Offered by Galerie Tarantino
Scannellato "crespina" to "quartieri" dish with blue "berettino" background
Tondo: Saint Francis of Assisi receiving the stigmata; Monogram FH
Verso: ".B." mark under the foot
Earthenware
Diameter: 25.7 cm (fracture and small chips)
Provenance: Alfred Pringsheim Collection, (4th day) July 20, 1939, pp. 106 & 107, n.364 (by Virgiliotto Calamelli da Faenza, circa 1540), purchased by Alfred Spero.
Paolo Sprovieri Collection (1936 - 2003)
Bibliography: Otto von Falke, Die Majolikasammlung Alfred Pringsheim in München, n. 268; Otto von Falke, 1994, III, n. 347; Timothy Wilson, Italian Maiolica of the Renaissance, Milano 1996, p. 136 and 137, n. 063, (reproduced)
This pedestal dish is as interesting for its deep form, punctuated by spiral gadroons rising from a central umbilicus, as for its rich polychrome decoration, featuring the image of Saint Francis receiving the stigmata from a seraph in a landscape.

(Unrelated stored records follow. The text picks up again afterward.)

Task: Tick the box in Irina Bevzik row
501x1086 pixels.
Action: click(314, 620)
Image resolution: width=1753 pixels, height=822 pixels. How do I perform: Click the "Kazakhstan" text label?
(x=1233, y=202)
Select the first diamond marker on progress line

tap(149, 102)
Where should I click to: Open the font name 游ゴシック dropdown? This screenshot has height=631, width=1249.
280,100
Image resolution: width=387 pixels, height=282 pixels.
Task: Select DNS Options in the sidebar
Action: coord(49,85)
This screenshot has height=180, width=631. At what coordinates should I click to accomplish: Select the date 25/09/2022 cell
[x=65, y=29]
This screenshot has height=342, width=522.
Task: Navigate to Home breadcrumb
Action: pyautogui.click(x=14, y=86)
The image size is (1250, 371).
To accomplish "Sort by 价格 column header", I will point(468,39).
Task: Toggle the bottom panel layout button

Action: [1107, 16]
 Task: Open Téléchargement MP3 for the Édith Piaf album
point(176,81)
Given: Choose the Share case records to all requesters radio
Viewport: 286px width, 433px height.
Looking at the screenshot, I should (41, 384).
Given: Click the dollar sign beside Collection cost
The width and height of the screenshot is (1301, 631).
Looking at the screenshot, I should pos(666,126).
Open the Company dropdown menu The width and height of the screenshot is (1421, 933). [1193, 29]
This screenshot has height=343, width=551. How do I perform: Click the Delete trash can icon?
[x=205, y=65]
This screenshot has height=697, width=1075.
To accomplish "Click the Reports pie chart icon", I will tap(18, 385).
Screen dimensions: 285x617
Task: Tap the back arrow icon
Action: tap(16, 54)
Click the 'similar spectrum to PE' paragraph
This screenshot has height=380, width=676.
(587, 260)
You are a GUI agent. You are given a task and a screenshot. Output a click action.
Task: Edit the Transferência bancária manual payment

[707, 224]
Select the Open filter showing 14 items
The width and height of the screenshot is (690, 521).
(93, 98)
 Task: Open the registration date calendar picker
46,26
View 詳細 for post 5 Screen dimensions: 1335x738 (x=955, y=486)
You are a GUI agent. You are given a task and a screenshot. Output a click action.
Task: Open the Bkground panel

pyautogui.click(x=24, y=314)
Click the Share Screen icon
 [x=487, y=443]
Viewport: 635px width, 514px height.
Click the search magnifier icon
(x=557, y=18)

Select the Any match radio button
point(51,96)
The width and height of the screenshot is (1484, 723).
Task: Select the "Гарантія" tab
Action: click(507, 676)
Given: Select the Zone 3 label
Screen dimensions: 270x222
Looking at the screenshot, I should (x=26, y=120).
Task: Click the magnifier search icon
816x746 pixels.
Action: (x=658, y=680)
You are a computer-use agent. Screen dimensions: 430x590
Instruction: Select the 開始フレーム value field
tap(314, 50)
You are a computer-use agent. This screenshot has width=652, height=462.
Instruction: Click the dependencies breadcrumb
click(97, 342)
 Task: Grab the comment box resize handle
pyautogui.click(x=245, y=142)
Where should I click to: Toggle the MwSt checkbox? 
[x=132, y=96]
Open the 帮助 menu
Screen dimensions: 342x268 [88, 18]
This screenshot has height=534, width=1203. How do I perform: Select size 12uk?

This iconography is based on Giotto's famous painting, and has been interpreted over the centuries. Here, the image is flanked by a monogram that can be read as "FH". While the "F" may refer to the first name of the saint depicted, the initial "H" remains enigmatic. The rim of the dish is richly decorated with a spiral pattern that follows the relief, with compartments filled with rinceaux highlighted in white, sometimes on a blue background (berettino) and sometimes on an ochre background, while the ends are alternated in green and yellow. The gadrooned reverse is simply covered in blue. The ".B." mark on the inside of the pedestal may evoke the name of the painter or the workshop (Bergantini?). From the prestigious Pringsheim collection, universally recognized for its quality, this dish is a magnificent example of the type of ceramics produced in Faenza during the second quarter of the 16th century.